Por desgracia, la trascendencia de estos problemas suele ser minimizada por entenderse que sólo hay un espacio vacío entre uno y otro de los indicados dominios. La conclusión fundamental a la que, en mi opinión, deberá concederse especial atención es que esa evolución cultural que, según hemos señalado, desborda por completo al instinto –al que frecuentemente contradice– tampoco es, como más adelante veremos, fruto del ejercicio de la razón.
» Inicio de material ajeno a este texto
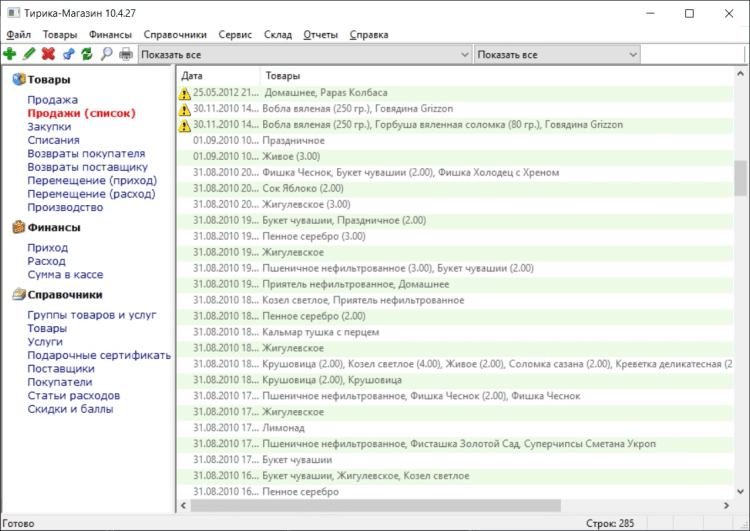Click warning icon on 25.05.2012 row
750x531 pixels.
(184, 93)
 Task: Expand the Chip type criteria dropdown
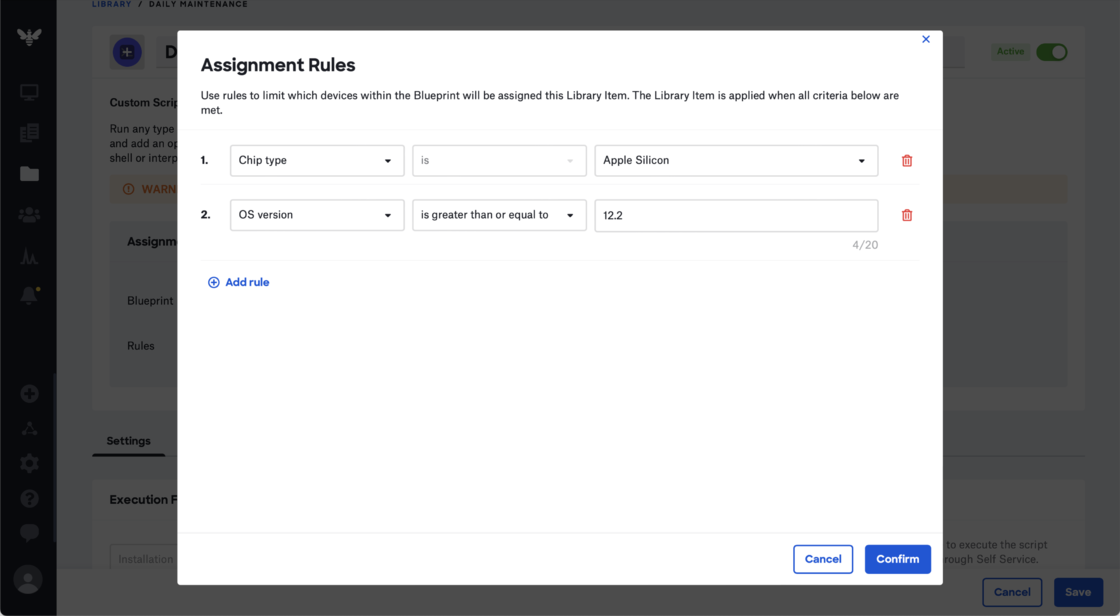coord(317,161)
Mis opiniones al respecto, expuestas en anteriores trabajos (1952/79, 1973 1979), pueden resumirse como sigue. La capacidad de aprender es más el fundamento que el logro de nuestra razón de nuestro entendimiento. El hombre no viene al mundo dotado de sabiduría, racionalidad y bondad: es preciso enseñárselas, debe aprenderlas. No es la moral fruto de la razón, sino que fueron más bien esos procesos de interacción humana propiciadores del correspondiente ordenamiento moral los que facilitaron al hombre la paulatina aparición no sólo de la razón sino también de ese conjunto de facultades con las que solemos asociarla. El hombre devino inteligente porque dispuso previamente de ciertas tradiciones –que ciertamente hay que emplazar entre el instinto y la razón– a las que pudo ajustar su conducta. A su vez, ese conjunto de tradiciones no derivan de la capacidad humana de racionalizar la realidad, sino de los hábitos de respuesta. Más que ayudarle a prever, se limitan a orientarle en cuanto a lo que en determinadas situaciones reales debe o no debe hacer.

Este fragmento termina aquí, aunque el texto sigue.